In the first of the film’s season-based chapters, Fatima is introduced as a bright high-school senior, confident in the company of her mouthy friend group, and a cheeky foil to her more staid older sisters and tradition-minded parents at home. Away from those spheres, however, she’s less certain of herself, for reasons that become clear when one classmate casually identifies her as a lesbian — her sudden and violent reaction speaks of the terror felt by closeted people when their secret is no longer under their guard. It certainly makes sense of her noncommittal, monosyllabic responses to her longtime boyfriend, a pushy chauvinist keen to marry and start a family as soon as possible.
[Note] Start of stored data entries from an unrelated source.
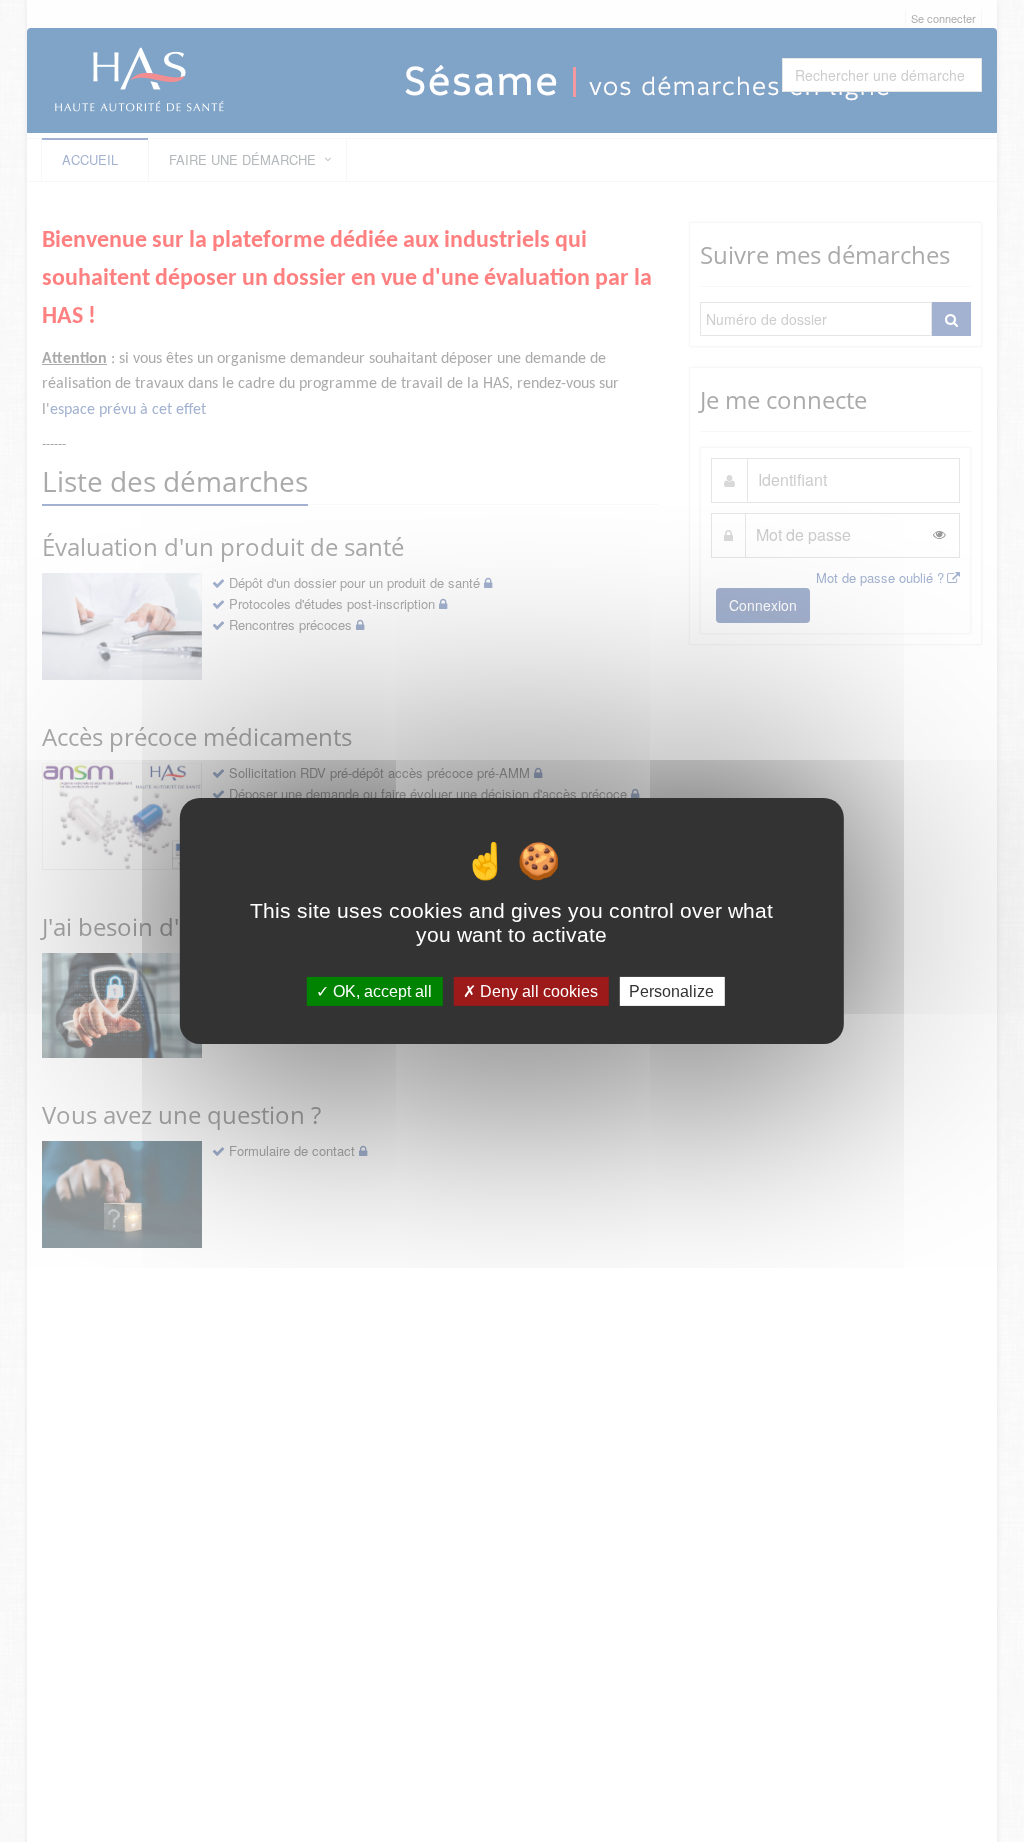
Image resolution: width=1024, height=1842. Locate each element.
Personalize (671, 991)
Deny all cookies (537, 991)
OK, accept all (380, 991)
It’s not only Fatima’s queerness that’s in conflict with that plan. She’s determined to live a more modern life, enrolling in college to study philosophy, and soon shedding her juvenile school friends to forge her own adult identity. That comes with hesitant sexual explorations too: furtive, app-arranged meetups, under a false identity, with women more experienced and comfortable with their sexuality than she is. In one standout scene, older sensualist Ingrid (a wonderful Sophie Garagnon) gently but frankly talks her through the fundamentals of lesbian lovemaking, stressing to the shy, faintly appalled teen that “nothing in sex is dirty.”
But it’s only when Fatima meets Korean nurse Ji-Na (Ji-Min Park, the vibrant star of “Return to Seoul”) that she finally feels ready to be intimate with another woman, and as herself rather than an aloof, baseball-capped alter ego. (She’s even coy about her cultural identity in these encounters, routinely telling people she’s Egyptian rather than Algerian — one more layer of disguise to hide behind.) The two swiftly enter into an intense, ardent relationship and before long, though she isn’t yet out to her family, Fatima feels emboldened enough to attend a Pride parade with her first girlfriend. Yet when Ji-Na’s mental health takes a turn for the worse and the two break up, Fatima must learn self-sufficiency in her new life.
Supplementing this personal awakening is an ongoing inquiry into her faith. While Fatima remains a believer, her fear that Islam will reject her as a queer woman isn’t entirely assuaged by counsel from a local imam (Abdelali Mamoun) — who advises her, with a conflicted mixture of kindness and misogyny, that homosexuality is “not as serious” a sin in women as it is in men. Herzi’s script, adapted from an autobiographical novel by Fatima Daas, is nuanced and perceptive on such matters, never more so than in a lovely scene, rich in unspoken conflicts and understanding, in which Fatima’s doting mother (Amina Ben Mohamed) assures her daughter of her unconditional support.
Otherwise, “The Little Sister” feels a little short on such domestic texture and detailing. Despite the title, Fatima’s family relations are only superficially explored, and more time spent observing everyday routine and activity outside of our heroine’s immediate interior crisis wouldn’t go amiss. Herzi treats her protagonist with such tenderness and concern — with DP Jérémie Attard’s camera likewise devoted, studying her face in one rapt closeup after another — that the external particulars of her life and environment fall comparatively out of focus.